And on the hardware side, DeepSeek has found recent ways to juice old chips, allowing it to coach top-tier models without coughing up for the most recent hardware in the marketplace. Half their innovation comes from straight engineering, says Zeiler: “They definitely have some really, really good GPU engineers on that team.”
Nvidia provides software called CUDA that engineers use to tweak the settings of their chips. But DeepSeek bypassed this code using assembler, a programming language that talks to the hardware itself, to go far beyond what Nvidia offers out of the box. “That’s as hardcore because it gets in optimizing this stuff,” says Zeiler. “You possibly can do it, but principally it’s so difficult that no one does.”
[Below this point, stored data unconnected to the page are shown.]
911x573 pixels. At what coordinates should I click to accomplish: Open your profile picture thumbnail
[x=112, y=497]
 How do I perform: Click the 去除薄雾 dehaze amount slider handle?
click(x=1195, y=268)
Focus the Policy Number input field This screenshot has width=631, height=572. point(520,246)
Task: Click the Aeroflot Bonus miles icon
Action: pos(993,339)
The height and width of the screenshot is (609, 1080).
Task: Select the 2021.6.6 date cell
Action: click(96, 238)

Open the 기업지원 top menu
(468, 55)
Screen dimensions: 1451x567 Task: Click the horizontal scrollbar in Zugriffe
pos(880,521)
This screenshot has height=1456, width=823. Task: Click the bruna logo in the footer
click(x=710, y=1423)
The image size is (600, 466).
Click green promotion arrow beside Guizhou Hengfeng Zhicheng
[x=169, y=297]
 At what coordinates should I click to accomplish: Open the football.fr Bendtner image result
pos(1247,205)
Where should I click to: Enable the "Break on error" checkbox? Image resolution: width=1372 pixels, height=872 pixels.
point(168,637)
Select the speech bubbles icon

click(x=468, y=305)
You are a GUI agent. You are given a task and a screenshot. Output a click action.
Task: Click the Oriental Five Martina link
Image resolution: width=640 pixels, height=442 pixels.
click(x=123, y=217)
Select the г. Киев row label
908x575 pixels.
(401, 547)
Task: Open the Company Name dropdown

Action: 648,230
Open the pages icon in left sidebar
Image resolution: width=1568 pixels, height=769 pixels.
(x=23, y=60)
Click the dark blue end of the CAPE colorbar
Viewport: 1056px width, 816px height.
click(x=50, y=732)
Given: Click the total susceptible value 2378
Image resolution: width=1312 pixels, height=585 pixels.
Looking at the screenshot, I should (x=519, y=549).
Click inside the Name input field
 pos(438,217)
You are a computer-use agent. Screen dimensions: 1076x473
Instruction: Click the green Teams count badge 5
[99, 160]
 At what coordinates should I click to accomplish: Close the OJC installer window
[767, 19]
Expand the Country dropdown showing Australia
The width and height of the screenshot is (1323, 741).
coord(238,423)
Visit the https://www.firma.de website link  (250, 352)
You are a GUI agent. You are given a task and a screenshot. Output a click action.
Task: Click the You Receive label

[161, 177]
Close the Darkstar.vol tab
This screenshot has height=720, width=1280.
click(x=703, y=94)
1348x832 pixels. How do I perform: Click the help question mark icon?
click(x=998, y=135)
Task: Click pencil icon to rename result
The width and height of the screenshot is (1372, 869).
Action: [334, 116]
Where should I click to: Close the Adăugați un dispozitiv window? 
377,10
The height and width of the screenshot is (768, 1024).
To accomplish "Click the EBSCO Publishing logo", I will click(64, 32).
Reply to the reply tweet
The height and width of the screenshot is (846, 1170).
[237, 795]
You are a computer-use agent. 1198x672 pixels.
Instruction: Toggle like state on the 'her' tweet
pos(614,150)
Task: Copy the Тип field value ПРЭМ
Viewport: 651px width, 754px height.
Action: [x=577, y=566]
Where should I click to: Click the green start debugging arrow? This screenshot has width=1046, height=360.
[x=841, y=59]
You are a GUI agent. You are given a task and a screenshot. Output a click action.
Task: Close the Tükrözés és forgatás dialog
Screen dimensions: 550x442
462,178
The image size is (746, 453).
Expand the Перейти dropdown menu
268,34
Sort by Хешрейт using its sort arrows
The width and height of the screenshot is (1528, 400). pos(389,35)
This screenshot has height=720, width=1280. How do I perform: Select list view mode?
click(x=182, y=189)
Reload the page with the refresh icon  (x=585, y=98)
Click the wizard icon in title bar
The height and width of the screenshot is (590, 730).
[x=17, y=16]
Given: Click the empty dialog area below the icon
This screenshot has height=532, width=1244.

DeepSeek’s string of innovations on multiple models is impressive. Nevertheless it also shows that the firm’s claim to have spent lower than $6 million to coach V3 just isn’t the entire story. R1 and V3 were built on a stack of existing tech. “Perhaps the very last step—the last click of the button—cost them $6 million, however the research that led as much as that probably cost 10 times as much, if no more,” says Friedman. And in a blog post that cut through loads of the hype, Anthropic cofounder and CEO Dario Amodei identified that DeepSeek probably has around $1 billion value of chips, an estimate based on reports that the firm the truth is used 50,000 Nvidia H100 GPUs.
A brand new paradigm
But why now? There are a whole bunch of startups all over the world attempting to construct the following big thing. Why have we seen a string of reasoning models like OpenAI’s o1 and o3, Google DeepMind’s Gemini 2.0 Flash Pondering, and now R1 appear inside weeks of one another?
The reply is that the bottom models—GPT-4o, Gemini 2.0, V3—are all now ok to have reasoning-like behavior coaxed out of them. “What R1 shows is that with a powerful enough base model, reinforcement learning is sufficient to elicit reasoning from a language model with none human supervision,” says Lewis Tunstall, a scientist at Hugging Face.
In other words, top US firms could have found out learn how to do it but were keeping quiet. “Evidently there’s a clever way of taking your base model, your pretrained model, and turning it right into a far more capable reasoning model,” says Zeiler. “And up up to now, the procedure that was required for converting a pretrained model right into a reasoning model wasn’t well-known. It wasn’t public.”
What’s different about R1 is that DeepSeek published how they did it. “And it seems that it’s not that expensive a process,” says Zeiler. “The hard part is getting that pretrained model in the primary place.” As Karpathy revealed at Microsoft Construct last 12 months, pretraining a model represents 99% of the work and most of the fee.
If constructing reasoning models just isn’t as hard as people thought, we will expect a proliferation of free models which might be way more capable than we’ve yet seen. With the know-how out within the open, Friedman thinks, there will probably be more collaboration between small corporations, blunting the sting that the most important corporations have enjoyed. “I believe this may very well be a monumental moment,” he says.